The speaker notes that following great pain, “a formal feeling” often sets in, during which the “Nerves” are solemn and “ceremonious, like Tombs.” The heart questions whether it ever really endured such pain and whether it was really so recent (“The stiff Heart questions was it He, that bore, / And Yesterday, or Centuries before?”). The feet continue to plod mechanically, with a wooden way, and the heart feels a stone-like contentment. This, the speaker says, is “the Hour of Lead,” and if the person experiencing it survives this Hour, he or she will remember it in the same way that “Freezing persons” remember the snow: “First—Chill—then Stupor—then the letting go—.”

Form

“After great pain” is structurally looser than most Dickinson poems: The iambic meter fades in places; line-length ranges from dimeter to pentameter; the rhyme scheme is haphazard and mostly utilizes couplets (stanza-by-stanza, it is AABB CDEFF GHII); and the middle stanza is five lines long, rather than Dickinson’s typical four. Like most other Dickinson poems, however, it uses the long rhythmic dash to indicate short pauses.

Commentary

Perhaps Emily Dickinson’s greatest achievement as a poet is the record she left of her own inwardness; because of her extraordinary powers of self-observation and her extraordinary willingness to map her own feelings as accurately and honestly as she could, Dickinson has bequeathed us a multitude of hard, intense, and subtle poems, detailing complicated feelings rarely described by other poets. And yet, encountering these feelings in the compression chamber of a Dickinson poem, one recognizes them instantly. “After great pain, a formal feeling comes” describes the fragile emotional equilibrium that settles heavily over a survivor of recent trauma or profound grief.

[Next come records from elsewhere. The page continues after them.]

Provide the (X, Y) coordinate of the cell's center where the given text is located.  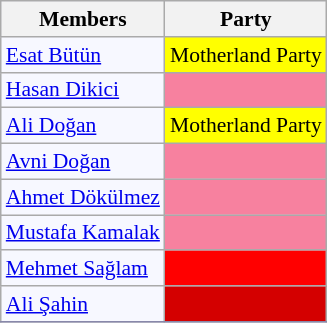
Avni Doğan (83, 162)
Mustafa Kamalak (83, 233)
Party (246, 19)
Members (83, 19)
Ahmet Dökülmez (83, 197)
Ali Şahin (83, 304)
Mehmet Sağlam (83, 269)
Esat Bütün (83, 55)
Hasan Dikici (83, 90)
Ali Doğan (83, 126)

Dickinson’s descriptive words lend a funereal feel to the poem: The emotion following pain is “formal,” one’s nerves feel like “Tombs,” one’s heart is stiff and disbelieving. The feet’s “Wooden way” evokes a wooden casket, and the final “like a stone” recalls a headstone. The speaker emphasizes the fragile state of a person experiencing the “formal feeling” by never referring to such people as whole human beings, detailing their bodies in objectified fragments (“The stiff Heart,” “The Feet, mechanical,” etc.).